* **PASSAGE PROVIDED**:
┌────────
Focus on their independence - using the toilet, putting on their coat, putting on their shoes. Make sure they can use their water bottle and that it doesn't spill, and if you're sending snacks or packed lunch make sure they can open all the various bits and bobs.

If there's any children from nursery who will be in the same class, maybe organise a playdate or two so they have a familiar face.

In terms of the parents, join the WhatsApp group (ours is lovely and not like the horror shows you read about on here) and go to all of the very many parties. You will have a party more weekends than not!

It's been a really lovely time for us (eldest nearly finished P2 now, I think that's the equivalent of year one in England).

PTSDBarbiegirl · 23/04/2024 15:39

Teach your child how to put their own jacket on, fasten a zip, pull on shoes (don't buy lacing trainers) hold cutlery, try chunky crayons and child scissors, how to say 'I need help', play nursery rhyme games, read them stories, play preference, blow nose, carry own schoolbag, toilet hygiene, carry and open lunch bag. It will all develop but these things or some of them help!
└────────
* **WHAT YOU WILL DO**: Can you carry on the forum thread about getting a child ready to start school, picking up right after its final sentence? The records after this point are separate material, unrelated to the forum thread on school readiness.

* **RECORD EXCERPTS**:
┌────────
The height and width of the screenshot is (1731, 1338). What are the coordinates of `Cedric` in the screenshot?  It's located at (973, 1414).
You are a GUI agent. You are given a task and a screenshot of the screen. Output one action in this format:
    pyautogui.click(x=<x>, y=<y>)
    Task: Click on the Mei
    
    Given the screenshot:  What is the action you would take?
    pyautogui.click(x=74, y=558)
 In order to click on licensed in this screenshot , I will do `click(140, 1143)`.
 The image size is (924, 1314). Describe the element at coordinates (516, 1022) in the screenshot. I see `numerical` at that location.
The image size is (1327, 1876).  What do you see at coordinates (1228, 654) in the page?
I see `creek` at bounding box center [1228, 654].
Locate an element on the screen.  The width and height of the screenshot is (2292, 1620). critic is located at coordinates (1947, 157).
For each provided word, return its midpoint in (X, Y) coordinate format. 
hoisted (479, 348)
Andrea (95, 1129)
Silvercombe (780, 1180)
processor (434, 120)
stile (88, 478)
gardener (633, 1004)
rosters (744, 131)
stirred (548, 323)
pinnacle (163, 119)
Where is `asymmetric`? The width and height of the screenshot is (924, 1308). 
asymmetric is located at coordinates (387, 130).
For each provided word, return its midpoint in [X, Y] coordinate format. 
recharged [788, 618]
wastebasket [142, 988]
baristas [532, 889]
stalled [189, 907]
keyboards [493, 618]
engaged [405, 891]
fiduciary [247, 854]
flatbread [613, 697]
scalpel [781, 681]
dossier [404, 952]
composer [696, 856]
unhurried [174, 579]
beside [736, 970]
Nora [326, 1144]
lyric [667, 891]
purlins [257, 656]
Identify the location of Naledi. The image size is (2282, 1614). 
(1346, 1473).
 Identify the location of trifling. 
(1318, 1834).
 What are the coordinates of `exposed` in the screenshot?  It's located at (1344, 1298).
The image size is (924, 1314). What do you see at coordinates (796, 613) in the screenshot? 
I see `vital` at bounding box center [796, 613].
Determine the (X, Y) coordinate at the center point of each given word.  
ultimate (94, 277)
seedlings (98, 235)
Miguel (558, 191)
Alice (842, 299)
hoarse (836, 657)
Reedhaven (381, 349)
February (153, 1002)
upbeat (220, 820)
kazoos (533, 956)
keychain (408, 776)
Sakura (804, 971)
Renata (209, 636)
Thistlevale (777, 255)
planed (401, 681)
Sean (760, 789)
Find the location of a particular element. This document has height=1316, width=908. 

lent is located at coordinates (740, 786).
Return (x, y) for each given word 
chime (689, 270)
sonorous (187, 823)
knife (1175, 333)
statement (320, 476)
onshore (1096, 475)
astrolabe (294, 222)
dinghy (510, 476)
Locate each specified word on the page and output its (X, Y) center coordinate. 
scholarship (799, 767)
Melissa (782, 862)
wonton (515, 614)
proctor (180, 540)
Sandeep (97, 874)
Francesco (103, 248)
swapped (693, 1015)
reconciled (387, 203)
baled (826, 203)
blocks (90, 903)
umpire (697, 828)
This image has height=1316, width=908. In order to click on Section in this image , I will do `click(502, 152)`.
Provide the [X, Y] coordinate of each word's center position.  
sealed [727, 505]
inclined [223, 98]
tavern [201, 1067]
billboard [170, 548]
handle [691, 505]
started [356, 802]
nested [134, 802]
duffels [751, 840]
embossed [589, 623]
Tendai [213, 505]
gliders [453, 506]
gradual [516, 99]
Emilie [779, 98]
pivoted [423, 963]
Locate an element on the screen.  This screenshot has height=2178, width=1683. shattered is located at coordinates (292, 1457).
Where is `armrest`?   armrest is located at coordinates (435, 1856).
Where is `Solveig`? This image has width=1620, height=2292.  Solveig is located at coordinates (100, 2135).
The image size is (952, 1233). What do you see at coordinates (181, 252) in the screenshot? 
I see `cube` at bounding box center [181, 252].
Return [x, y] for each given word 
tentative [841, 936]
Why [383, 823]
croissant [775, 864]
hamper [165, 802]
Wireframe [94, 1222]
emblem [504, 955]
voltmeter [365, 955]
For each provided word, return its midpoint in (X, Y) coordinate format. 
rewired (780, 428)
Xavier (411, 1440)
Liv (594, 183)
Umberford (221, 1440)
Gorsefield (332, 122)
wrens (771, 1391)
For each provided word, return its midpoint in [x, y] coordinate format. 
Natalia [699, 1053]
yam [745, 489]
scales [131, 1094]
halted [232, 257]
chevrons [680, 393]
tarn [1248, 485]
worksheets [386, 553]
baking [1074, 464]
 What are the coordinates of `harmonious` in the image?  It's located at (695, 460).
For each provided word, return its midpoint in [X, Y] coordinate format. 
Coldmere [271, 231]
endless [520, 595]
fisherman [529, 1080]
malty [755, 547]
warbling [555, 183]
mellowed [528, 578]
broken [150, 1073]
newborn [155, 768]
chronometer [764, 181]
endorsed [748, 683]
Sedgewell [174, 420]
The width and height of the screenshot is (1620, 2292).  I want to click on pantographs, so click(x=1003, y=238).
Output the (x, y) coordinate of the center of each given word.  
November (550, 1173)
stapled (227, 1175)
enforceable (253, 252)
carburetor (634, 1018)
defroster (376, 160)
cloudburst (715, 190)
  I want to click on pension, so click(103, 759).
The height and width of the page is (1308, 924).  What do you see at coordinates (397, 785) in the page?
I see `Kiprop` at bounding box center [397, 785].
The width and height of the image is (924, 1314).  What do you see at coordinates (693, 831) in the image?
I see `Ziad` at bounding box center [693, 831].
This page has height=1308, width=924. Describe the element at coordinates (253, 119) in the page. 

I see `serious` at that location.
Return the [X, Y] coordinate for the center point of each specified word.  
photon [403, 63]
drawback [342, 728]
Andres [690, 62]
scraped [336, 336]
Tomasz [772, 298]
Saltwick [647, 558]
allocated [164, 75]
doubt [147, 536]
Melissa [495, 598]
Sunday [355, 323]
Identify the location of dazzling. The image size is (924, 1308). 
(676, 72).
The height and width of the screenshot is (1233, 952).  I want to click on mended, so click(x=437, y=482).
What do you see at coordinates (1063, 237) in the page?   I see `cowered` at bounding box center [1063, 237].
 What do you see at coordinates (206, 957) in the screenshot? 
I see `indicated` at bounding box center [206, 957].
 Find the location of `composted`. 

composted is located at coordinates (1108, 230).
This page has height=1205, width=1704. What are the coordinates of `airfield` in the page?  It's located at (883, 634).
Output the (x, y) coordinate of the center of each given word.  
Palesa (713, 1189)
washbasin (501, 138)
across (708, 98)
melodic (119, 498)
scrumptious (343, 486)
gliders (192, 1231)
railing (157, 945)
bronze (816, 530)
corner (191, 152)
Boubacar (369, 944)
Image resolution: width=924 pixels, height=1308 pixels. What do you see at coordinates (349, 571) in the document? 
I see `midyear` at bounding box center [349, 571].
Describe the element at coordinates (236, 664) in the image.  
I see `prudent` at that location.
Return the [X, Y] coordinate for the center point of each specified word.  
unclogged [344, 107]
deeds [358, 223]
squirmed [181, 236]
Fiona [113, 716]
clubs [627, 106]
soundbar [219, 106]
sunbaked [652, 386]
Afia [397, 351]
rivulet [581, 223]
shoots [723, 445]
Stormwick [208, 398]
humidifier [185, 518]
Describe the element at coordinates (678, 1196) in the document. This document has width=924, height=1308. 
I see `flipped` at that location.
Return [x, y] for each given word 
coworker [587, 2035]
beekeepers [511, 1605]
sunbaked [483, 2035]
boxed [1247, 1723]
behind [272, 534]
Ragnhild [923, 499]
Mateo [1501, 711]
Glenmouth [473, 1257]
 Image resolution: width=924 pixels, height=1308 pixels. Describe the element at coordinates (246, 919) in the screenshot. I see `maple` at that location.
└────────
* **ANSWER AREA**:
RedRobyn2021 · 23/04/2024 15:42

Really good book about preparing them for school

Starting School by Sarah Ockwell Smith

SnapdragonToadflax · 23/04/2024 15:50

Mine was tired but wired - not sleepy at all, but behaviour went out the window and he was such hard work the first term. He's with a childminder after school Mon-Thurs so doesn't get home until 6ish. Also nightmares - the first half term it was like having a toddler again with the wake ups 😬 Just very unsettled and a bit sad, tbh. He talked about nursery a lot.

He's settled down now he's towards the end of YR, but is still struggling with the discipline of school compared to nursery and really just wants to play.

And yes, very little communication from school. They seem to expect you to know how everything works already. And a lot of expectation that you're around during the day to read/help with swimming/watch assemblies etc. Schools seem to run on the assumption that every family has a SAHM.

If you need wraparound care, get it booked in now. Ours had extremely limited places and was fully booked when I called the day after our place was confirmed. After school club at ours is the school hall with lots of different activities laid out for different ages, and a TV in the corner with some cushions. All the kids I know who go love it. On light evenings they can play out in the playground too.

I really miss our lovely day nursery, tbh! School feels very impersonal. He does seem to enjoy it though, and is learning well.

TigerOnTour · 23/04/2024 16:20

Does your child know how to do the coat flip to put it on independently? Lay coat on floor with hood between their feet. Put hands and arms into arm holes, lean over and flip coat over head. Taa daaa!

You will only receive information about your child from the teacher if he hits/bites people.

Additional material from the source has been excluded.